Design and implement advanced 3D perception models using multi-camera inputs and/or multi-sensor fusion (camera, radar, lidar) for obstacle detection and tracking, including opportunities to explore BEV and transformer-based 3D perception.

Build efficient, production-grade deep learning models: define objectives with the team, select and prototype architectures, run experiments, and follow best practices for training and evaluation, using techniques such as large-scale pretraining, distillation, and parameter-efficient fine-tuning (e.g., LoRA).

Help define and maintain KPI frameworks to quantify perception performance; analyze large-scale real and synthetic datasets to identify failure modes and systematically improve accuracy, robustness, and efficiency, incorporating approaches like self-supervised and representation learning when beneficial.

Contribute to the data strategy for perception: specify data and labeling requirements, help prioritize data collection and annotation, and collaborate with data and ground-truth teams, including model-assisted workflows (e.g., active learning, auto-labeling, vision-language models (VLMs)) and model-in-the-loop tooling.

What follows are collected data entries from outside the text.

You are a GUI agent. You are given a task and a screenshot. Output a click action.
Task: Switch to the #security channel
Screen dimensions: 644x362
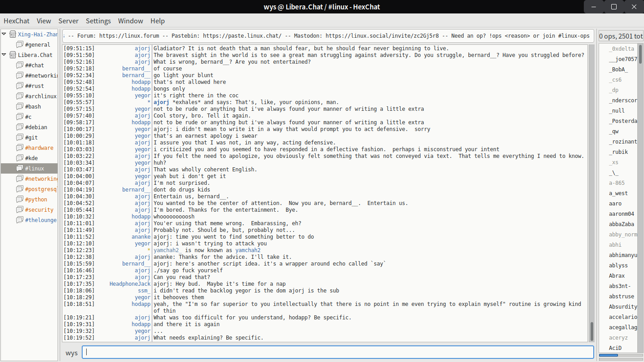[39, 210]
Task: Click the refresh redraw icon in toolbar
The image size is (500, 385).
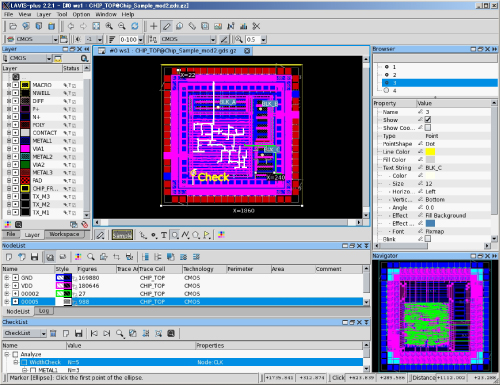Action: click(x=135, y=26)
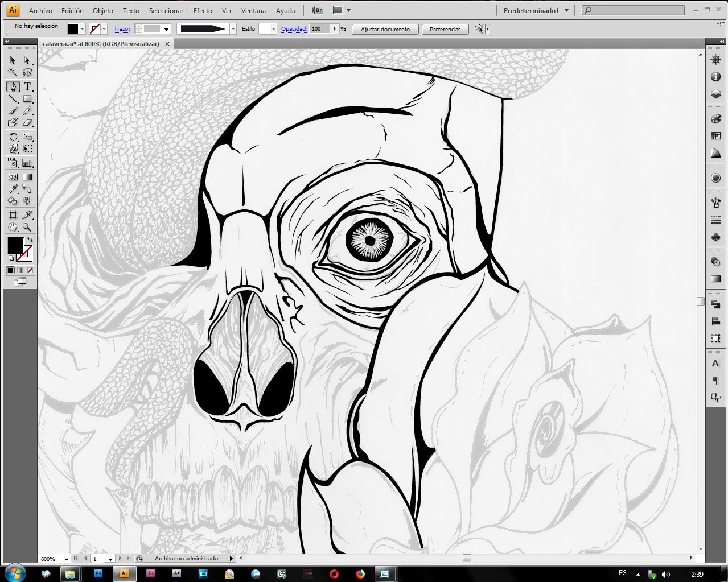This screenshot has width=728, height=582.
Task: Open the Layers panel icon
Action: coord(716,94)
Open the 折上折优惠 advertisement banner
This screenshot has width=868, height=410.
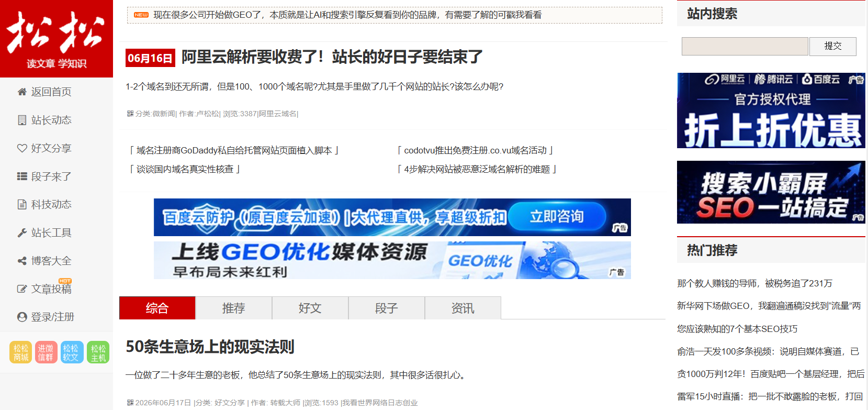point(771,110)
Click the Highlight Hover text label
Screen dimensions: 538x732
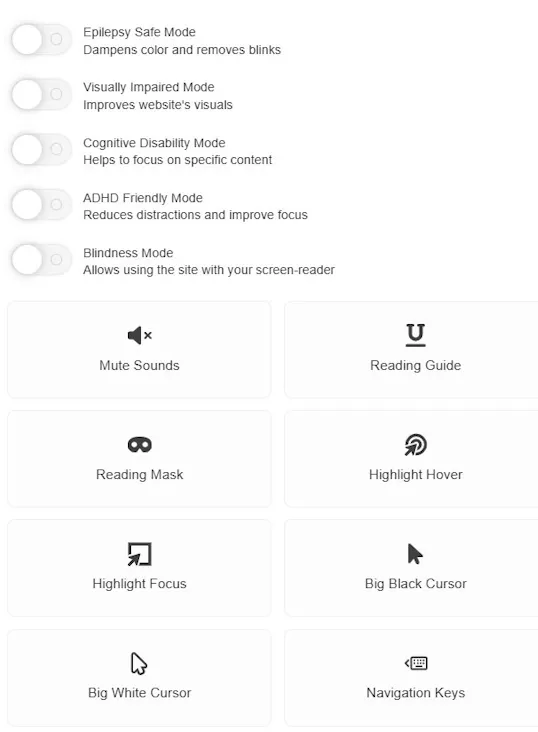coord(416,474)
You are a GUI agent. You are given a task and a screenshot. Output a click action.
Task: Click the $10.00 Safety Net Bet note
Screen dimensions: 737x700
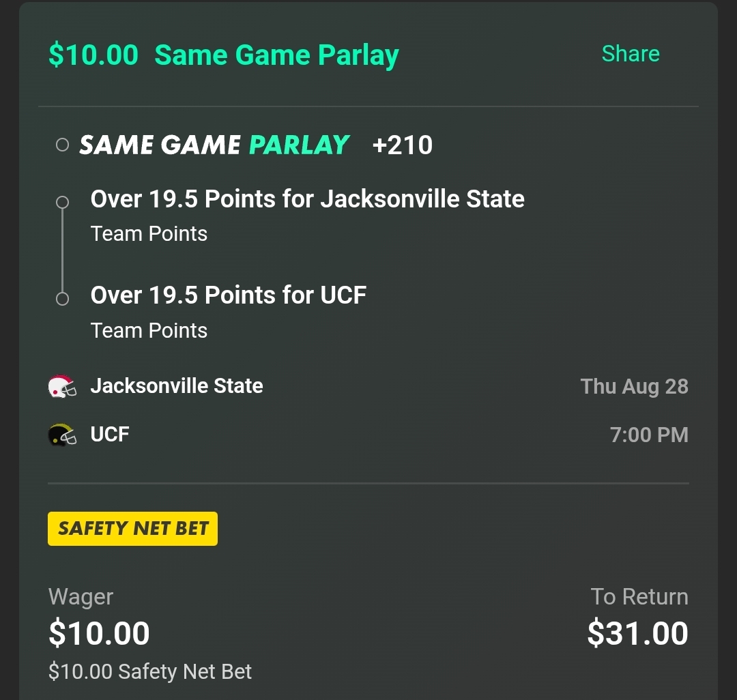coord(150,671)
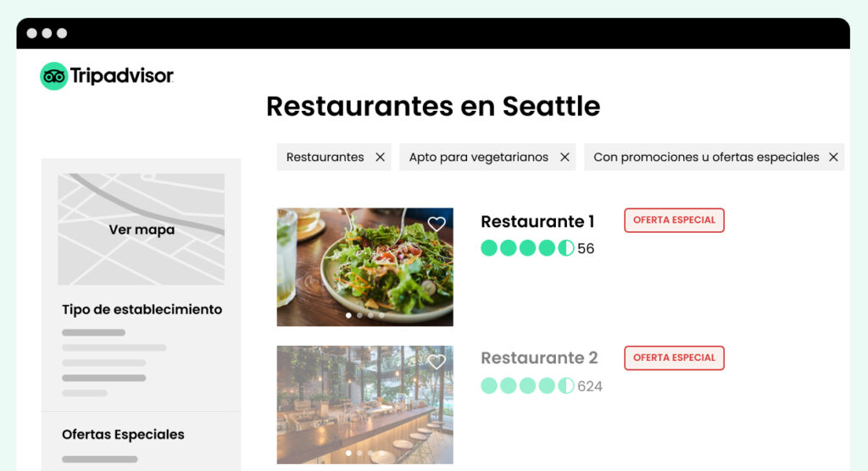The width and height of the screenshot is (868, 471).
Task: Open Restaurante 1 title link
Action: [537, 221]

Collaborate with safety, systems, and software teams to ensure perception solutions meet product requirements for safety, latency, resource usage, and software robustness, and are ready for deployment at scale.

Qualifications

Minimum

PhD with 4+ years, MS with 6+ years, or BS (or equivalent experience) with 8+ years of relevant experience in Computer Science, Computer Engineering, or a related technical field.

Hands-on experience developing deep learning–based perception or closely related systems for complex real-world problems, with strong proficiency in frameworks such as PyTorch and a track record of taking models from prototype to production.

Proven experience in data-driven development, including close collaboration with data, labeling, and ground-truth teams on data strategy, labeling quality, and iterative model improvement.

Strong programming skills in Python and/or C++, with experience building reliable, high-performance, production-quality software.

Excellent communication and collaboration skills, with the ability to work effectively across multidisciplinary teams.

Preferred

Experience designing and deploying perception solutions for autonomous driving or robotics using camera-based deep learning at scale.

Hands-on experience architecting and deploying DNN-based perception pipelines on embedded or real-time platforms, including optimization for latency, memory, and compute constraints, and experience with modern architectures such as CNNs and transformers, plus familiarity with techniques like large-scale pretraining, parameter-efficient fine-tuning (e.g., LoRA), or vision-language models (VLMs).

Strong publication record or recognized contributions in deep learning, computer vision, or autonomous systems at leading conferences/journals (e.g., CVPR, ICCV, NeurIPS, IROS).

Deep understanding of 3D computer vision fundamentals, including camera modeling and calibration (intrinsic and extrinsic), multi-view geometry, and 3D representations, ideally with experience applying these concepts in transformer-based 3D or BEV perception pipelines.